Your vet's job is to confirm what's going on: usually a fructosamine or repeat glucose to tell a genuine relapse from a one-off stress spike, plus a hunt for a correctable trigger, a recent steroid, a brewing infection, weight that's crept back on. Sometimes fixing that trigger is enough. If diabetes has genuinely returned, your vet will move to get good control back without delay, because treating early in the course of the disease gives the best odds of a good outcome and of remission (Taylor et al., 2025).
And here's a real glimmer of hope, offered honestly. Some cats that relapse go into remission a second time, particularly when a correctable trigger like a steroid is removed, though a second remission is generally less likely than the first (Taylor et al., 2025). So hope for one, but don't bank on it; either way your cat can live well with diabetes managed, and if a second remission is the goal, the same playbook that won the first one is where to look.

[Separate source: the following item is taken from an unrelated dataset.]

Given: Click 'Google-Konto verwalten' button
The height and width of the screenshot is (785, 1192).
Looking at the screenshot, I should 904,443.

Living well, not fearfully
Here's the honest shape of it. Somewhere between roughly 13% and 40% of remitted cats relapse, most within the first year, which is why we keep watching (Taylor et al., 2025), with the two best individual cohorts landing near a third (Gottlieb et al., 2015) and a little under four in ten (Rothlin-Zachrisson et al., 2023). But that means many, often the majority, do not, especially the cats whose owners hold the diet, keep the weight off, refuse the avoidable steroids and catch any drift early. And the most reassuring number I know sits at the other end: in one study, the cats that on testing were genuinely metabolically normal off insulin, with both a normal fasting glucose and a normal glucose tolerance, none of them relapsed over a median follow-up of around 527 days (Gottlieb et al., 2015). A cat that's truly come good off insulin can stay good for a long time. A relapse, if it comes, is not your failure, but everything above genuinely moves the odds.

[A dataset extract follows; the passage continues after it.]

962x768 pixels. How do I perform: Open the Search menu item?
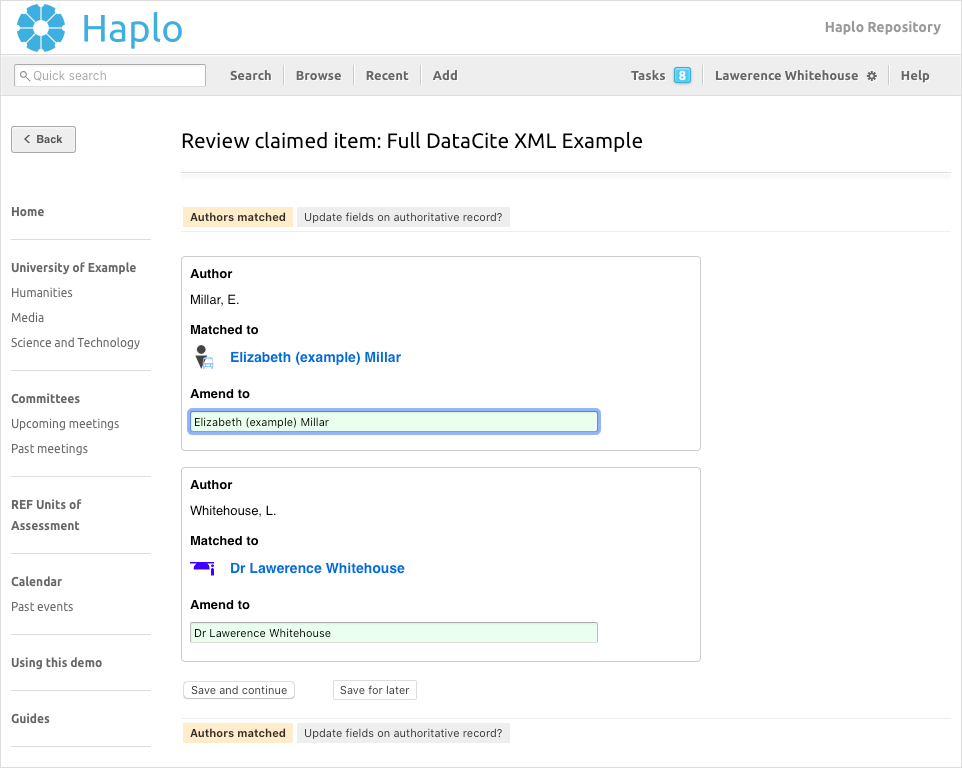point(250,75)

So the right note to end on isn't vigilance, it's perspective. Keep the food the same, keep your cat lean, say the sentence about steroids when it matters, glance at a urine dipstick now and then, and otherwise let your cat be a cat. That's not a life lived watching for disaster. It's a well cat, a sensible routine, and you quietly doing the few small things that keep a good thing going.
References
- Behrend E, Holford A, Lathan P, Rucinsky R, Schulman R. 2018 AAHA Diabetes Management Guidelines for Dogs and Cats. Journal of the American Animal Hospital Association. 2018;54(1):1-21.
- FelineVMA (formerly AAFP) Diabetes Educational Toolkit: FAQ and Remission Strategy.
- Gostelow R, Forcada Y, Graves T, Church D, Niessen S. Systematic review of feline diabetic remission: separating fact from opinion. The Veterinary Journal. 2014;202(2):208-221.
- Gottlieb S, Rand JS, Marshall R, Morton J. Glycemic status and predictors of relapse for diabetic cats in remission. Journal of Veterinary Internal Medicine. 2015;29(1):184-192.
- Nerhagen S, Moberg HL, Boge GS, Glanemann B. Prednisolone-induced diabetes mellitus in the cat: a historical cohort. Journal of Feline Medicine and Surgery. 2021;23(2):175-180.
- Rothlin-Zachrisson N, Öhlund M, Röcklinsberg H, Ström Holst B. Survival, remission, and quality of life in diabetic cats. Journal of Veterinary Internal Medicine. 2023;37(1):58-69.
- Taylor S, Cannon M, Church D, Fleeman L, Fracassi F, Gilor C, Mott J, Niessen S, et al. iCatCare 2025 consensus guidelines on the diagnosis and management of diabetes mellitus in cats. Journal of Feline Medicine and Surgery. 2025;27(11):1098612X251399103.
- Zini E, Hafner M, Osto M, et al. Predictors of clinical remission in cats with diabetes mellitus. Journal of Veterinary Internal Medicine. 2010;24(6):1314-1321.